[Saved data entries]
- - - - - - -

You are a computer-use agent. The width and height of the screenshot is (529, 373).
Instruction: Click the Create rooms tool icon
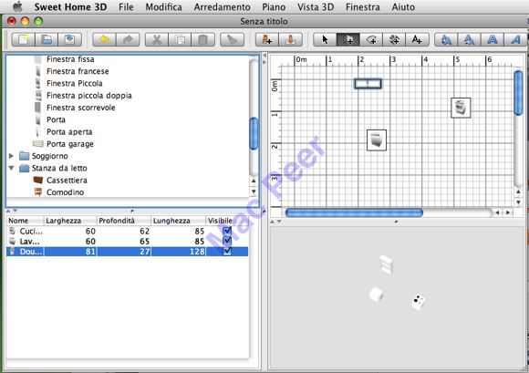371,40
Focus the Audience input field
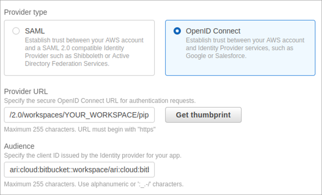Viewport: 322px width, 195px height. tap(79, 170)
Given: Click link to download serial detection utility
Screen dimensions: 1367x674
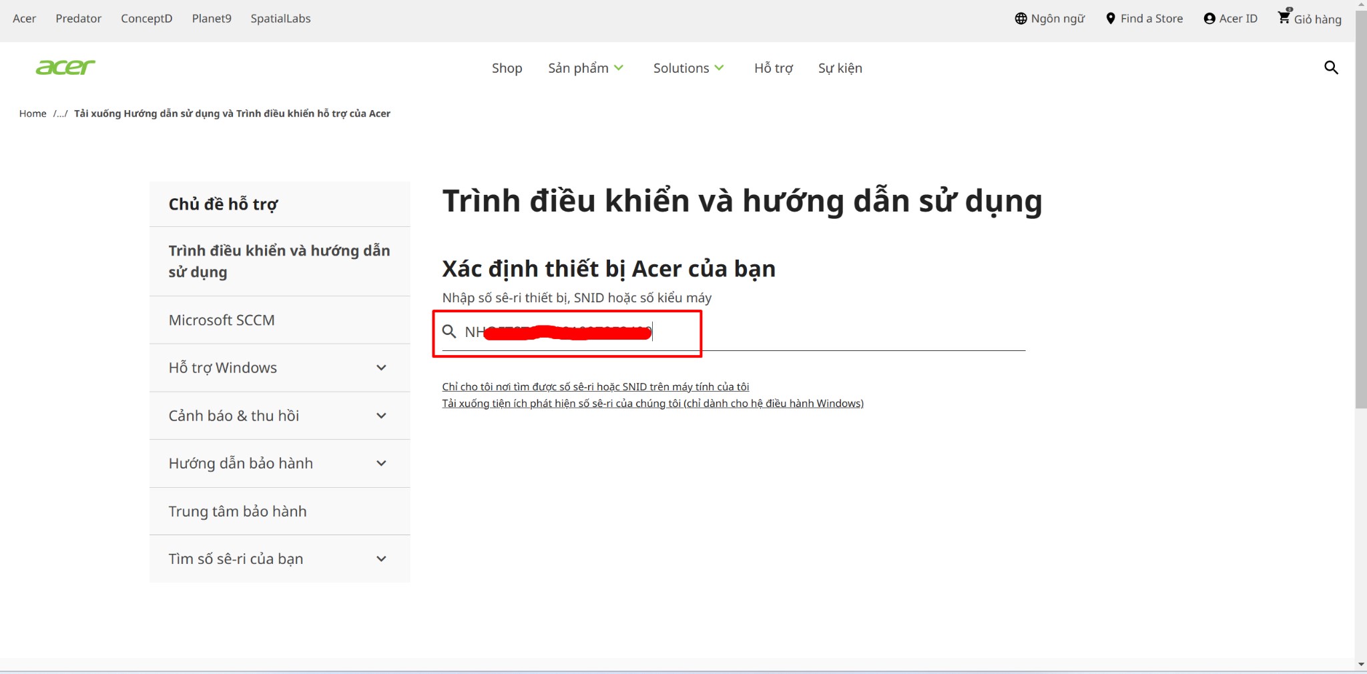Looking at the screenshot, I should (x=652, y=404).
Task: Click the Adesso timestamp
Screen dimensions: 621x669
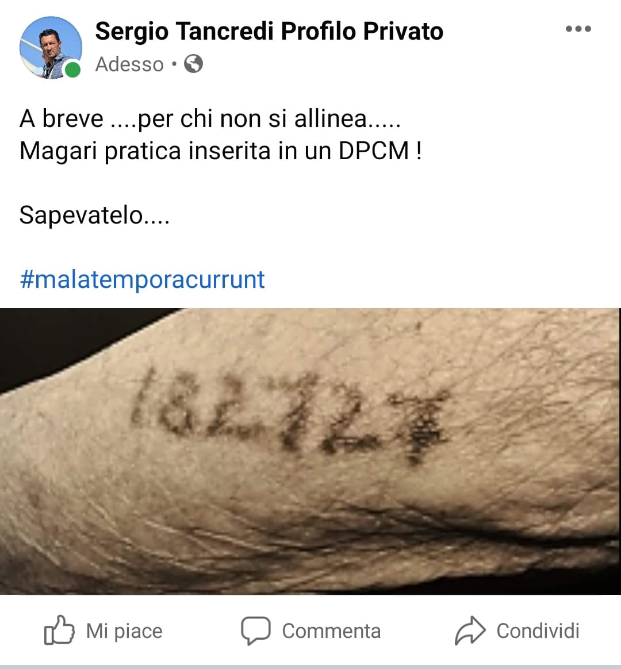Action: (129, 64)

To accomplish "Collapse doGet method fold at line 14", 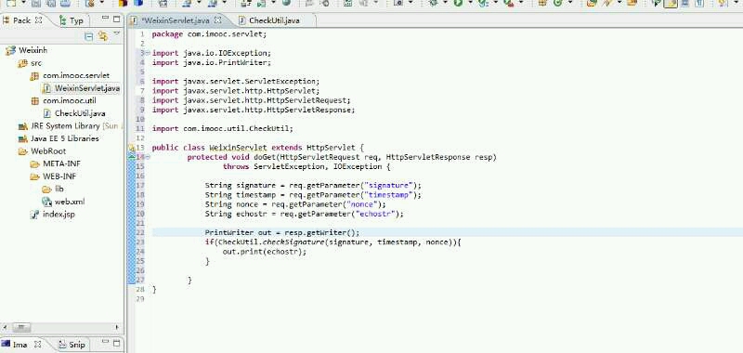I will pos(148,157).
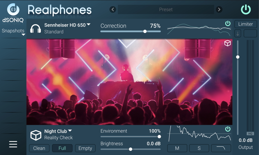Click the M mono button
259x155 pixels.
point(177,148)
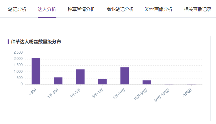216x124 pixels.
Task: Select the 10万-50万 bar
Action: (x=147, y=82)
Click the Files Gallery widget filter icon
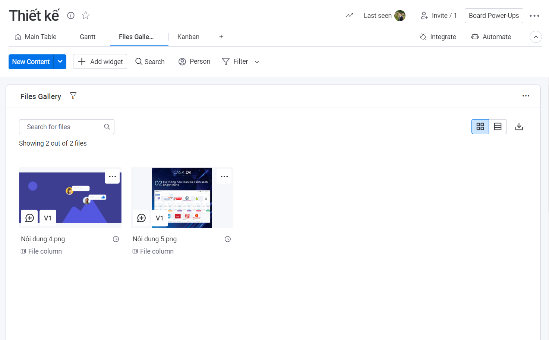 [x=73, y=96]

- - - - - - -

PROBLEM: Print once more, exactly, the lines that start at the top of the records above and end at the line with "Task: Click the Adesso timestamp", skipping all pictures.

RESPONSE TO THE EXERCISE:
You are a computer-use agent. The width and height of the screenshot is (529, 373).
Instruction: Click the Create rooms tool icon
371,40
Focus the Audience input field
Viewport: 322px width, 195px height. tap(79, 170)
Given: Click link to download serial detection utility
Screen dimensions: 1367x674
Looking at the screenshot, I should (x=652, y=404).
Task: Click the Adesso timestamp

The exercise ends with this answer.